_Okuma metni_
########################################

YEREL HABERLER - 27 Aralık 2011 Salı 13:23

KORUMA BANDI İÇİN 3 ÜNİVERSİTEDEN GÖRÜŞ İSTENDİ

A
A
A
KORUMA BANDI İÇİN 3 ÜNİVERSİTEDEN GÖRÜŞ İSTENDİ

ÇED süreci durdurulan Vopak kimyasal depolama tesisinin sağlık koruma bandı için 3 üniversiteden görüş istendi.
Yalova’da ciddi tepkilere sebep olan ve Ankara’da yapılan toplantıda ÇED süreci durdurulan Vopak kimyasal depolama tesisinin Yalova’da kurulmasının engellenmesine yönelik arayışlar sürüyor. Vopak’ın önündeki en önemli engellerden birisi durumundaki sağlık koruma bandının mesafesinin ne olacağı ise tartışma konusu. İl Genel Meclisi, bant genişliğinin tespitine yönelik 3 üniversiteden görüş istedi. Üniversite yetkilileri bu bölgede yapacakları incelemeler ve depolanacak kimyasallara göre bandın ne kadar olması gerektiği hakkında İl Genel Meclisine görüş bildirecek. Ancak Vopak’ın hemen yan tarafında bulunan Aksa fabrikası için konulan bin 200 metre yarı çaplı sağlık koruma bandının altında bir bant genişliğinin çıkması mümkün değil. Bu band genişliğinin üzerinde bir rakamın çıkmasının, tesisin kurulmasını büyük oranda engellemesi bekleniyor. Üniversitelerin yapacağı incelemelerin ardından hazırlayacakları raporu 2012 yılının ilk aylarında İl Özel İdaresine sunması bekleniyor.

########################################

_Veriler_
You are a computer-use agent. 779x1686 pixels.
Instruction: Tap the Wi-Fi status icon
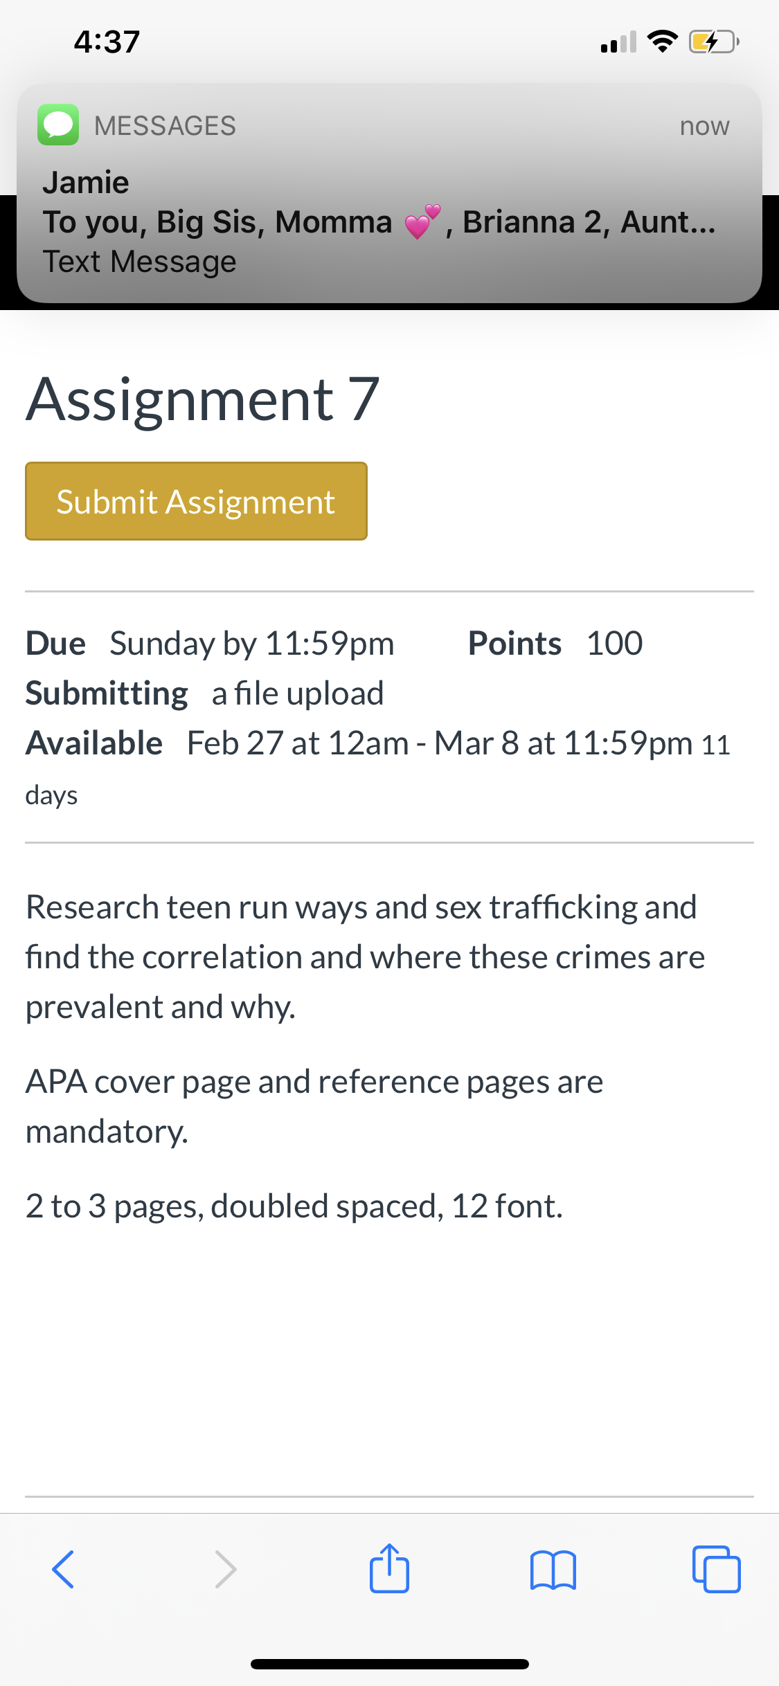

########################################

_Görev ayrıntıları_
Vopak tesisinin sağlık koruma bandına dair haberde "YEREL HABERLER - 27" sözleriyle açılıp "üniversiteden görüş istendi." ile kapanan bölümü harfi harfine aktarın.

_Görevin cevabı_
YEREL HABERLER - 27 Aralık 2011 Salı 13:23

KORUMA BANDI İÇİN 3 ÜNİVERSİTEDEN GÖRÜŞ İSTENDİ

A
A
A
KORUMA BANDI İÇİN 3 ÜNİVERSİTEDEN GÖRÜŞ İSTENDİ

ÇED süreci durdurulan Vopak kimyasal depolama tesisinin sağlık koruma bandı için 3 üniversiteden görüş istendi.